Italie : les syndicats appellent à une grève générale après l’interception de la flottille pour Gaza
La contestation monte en Italie après l’interception par les forces israéliennes de la flottille pour Gaza. Mercredi soir, plusieurs centaines de manifestants se sont rassemblés à Rome et à Naples pour exprimer leur solidarité avec la population palestinienne et dénoncer l’intervention israélienne.
À Rome, les protestataires ont défilé aux abords de la gare centrale en direction du Palais Chigi, siège du gouvernement italien, en scandant « grève générale » et en brandissant des drapeaux palestiniens. À Naples, des militants, dont de nombreux étudiants, ont occupé les quais de la gare centrale, paralysant le trafic ferroviaire pendant plus d’une heure avant l’intervention des forces de l’ordre.

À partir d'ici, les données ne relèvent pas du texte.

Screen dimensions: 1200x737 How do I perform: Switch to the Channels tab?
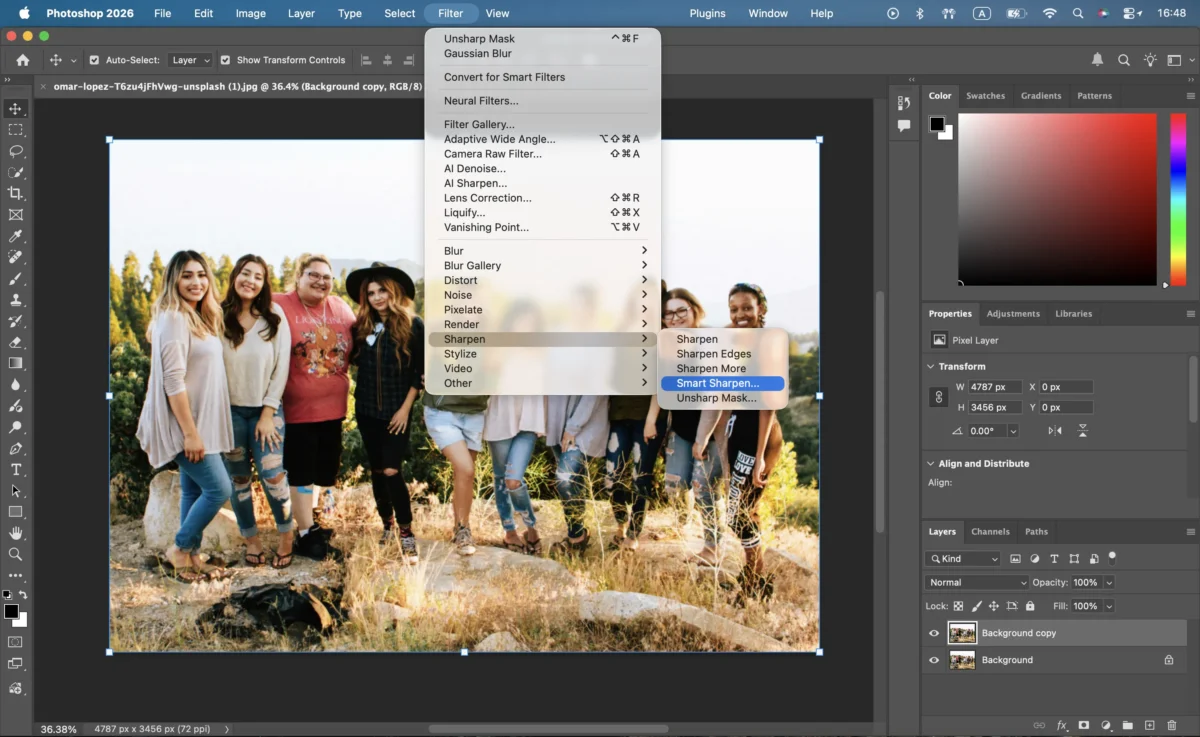pyautogui.click(x=990, y=531)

Dès l’annonce de l’arraisonnement de la flottille Global Sumud, les principaux syndicats italiens avaient confirmé leur décision d’appeler à une grève générale nationale ce vendredi 3 octobre. Le syndicat CGIL a dénoncé « une attaque contre des navires civils transportant des citoyens italiens », qualifiant cet acte d’atteinte grave à « l’ordre constitutionnel » et à la solidarité internationale.
Maurizio Landini, secrétaire général de la CGIL, a affirmé que cette mobilisation vise à « réaffirmer le droit du peuple palestinien à exister et à avoir un État ». Le syndicat USB a, de son côté, accusé Israël d’avoir attaqué « une mission civile et pacifique » et appelé à un arrêt complet du travail pour dénoncer une violation flagrante du droit international.
L’eurodéputée franco-palestinienne Rima Hassan a également réagi, dénonçant sur les réseaux sociaux l’« arrestation illégale » de centaines de militants et humanitaires présents à bord de la flottille.
Ces manifestations et cet appel à la grève générale illustrent la montée d’une mobilisation sociale et politique en Italie, où la question palestinienne s’impose désormais au cœur du débat public.